### Assignment
Give the entries again, precisely as they were written.

Available data Block Start

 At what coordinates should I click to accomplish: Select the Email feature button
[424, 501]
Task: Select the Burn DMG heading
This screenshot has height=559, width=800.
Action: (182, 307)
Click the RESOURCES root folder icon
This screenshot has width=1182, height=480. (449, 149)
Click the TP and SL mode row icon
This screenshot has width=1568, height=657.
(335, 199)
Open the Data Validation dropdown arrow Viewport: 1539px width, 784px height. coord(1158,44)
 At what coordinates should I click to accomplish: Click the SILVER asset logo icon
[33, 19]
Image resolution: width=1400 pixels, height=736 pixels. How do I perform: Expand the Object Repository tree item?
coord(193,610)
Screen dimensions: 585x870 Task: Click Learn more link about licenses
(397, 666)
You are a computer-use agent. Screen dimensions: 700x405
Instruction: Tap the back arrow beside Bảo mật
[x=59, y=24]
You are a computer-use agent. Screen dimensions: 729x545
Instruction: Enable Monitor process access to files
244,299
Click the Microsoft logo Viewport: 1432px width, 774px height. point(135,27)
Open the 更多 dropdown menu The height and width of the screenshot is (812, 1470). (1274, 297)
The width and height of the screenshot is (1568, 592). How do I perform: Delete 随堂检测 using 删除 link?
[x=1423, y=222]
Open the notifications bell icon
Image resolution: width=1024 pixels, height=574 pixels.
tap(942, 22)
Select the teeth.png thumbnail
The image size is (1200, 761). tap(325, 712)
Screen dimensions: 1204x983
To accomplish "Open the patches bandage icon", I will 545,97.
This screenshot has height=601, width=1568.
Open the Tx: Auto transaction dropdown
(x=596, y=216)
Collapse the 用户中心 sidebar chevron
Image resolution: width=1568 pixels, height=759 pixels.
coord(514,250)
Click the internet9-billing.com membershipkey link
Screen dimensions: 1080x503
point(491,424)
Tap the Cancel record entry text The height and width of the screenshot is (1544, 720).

Available data Block End

### Task output
 At what coordinates should I click to accomplish: Select the Email feature button
[424, 501]
Task: Select the Burn DMG heading
This screenshot has height=559, width=800.
Action: (182, 307)
Click the RESOURCES root folder icon
This screenshot has width=1182, height=480. (449, 149)
Click the TP and SL mode row icon
This screenshot has width=1568, height=657.
(335, 199)
Open the Data Validation dropdown arrow Viewport: 1539px width, 784px height. coord(1158,44)
 At what coordinates should I click to accomplish: Click the SILVER asset logo icon
[33, 19]
Image resolution: width=1400 pixels, height=736 pixels. How do I perform: Expand the Object Repository tree item?
coord(193,610)
Screen dimensions: 585x870 Task: Click Learn more link about licenses
(397, 666)
You are a computer-use agent. Screen dimensions: 700x405
Instruction: Tap the back arrow beside Bảo mật
[x=59, y=24]
You are a computer-use agent. Screen dimensions: 729x545
Instruction: Enable Monitor process access to files
244,299
Click the Microsoft logo Viewport: 1432px width, 774px height. point(135,27)
Open the 更多 dropdown menu The height and width of the screenshot is (812, 1470). (1274, 297)
The width and height of the screenshot is (1568, 592). How do I perform: Delete 随堂检测 using 删除 link?
[x=1423, y=222]
Open the notifications bell icon
Image resolution: width=1024 pixels, height=574 pixels.
tap(942, 22)
Select the teeth.png thumbnail
The image size is (1200, 761). tap(325, 712)
Screen dimensions: 1204x983
To accomplish "Open the patches bandage icon", I will 545,97.
This screenshot has height=601, width=1568.
Open the Tx: Auto transaction dropdown
(x=596, y=216)
Collapse the 用户中心 sidebar chevron
Image resolution: width=1568 pixels, height=759 pixels.
coord(514,250)
Click the internet9-billing.com membershipkey link
Screen dimensions: 1080x503
point(491,424)
Tap the Cancel record entry text The height and width of the screenshot is (1544, 720).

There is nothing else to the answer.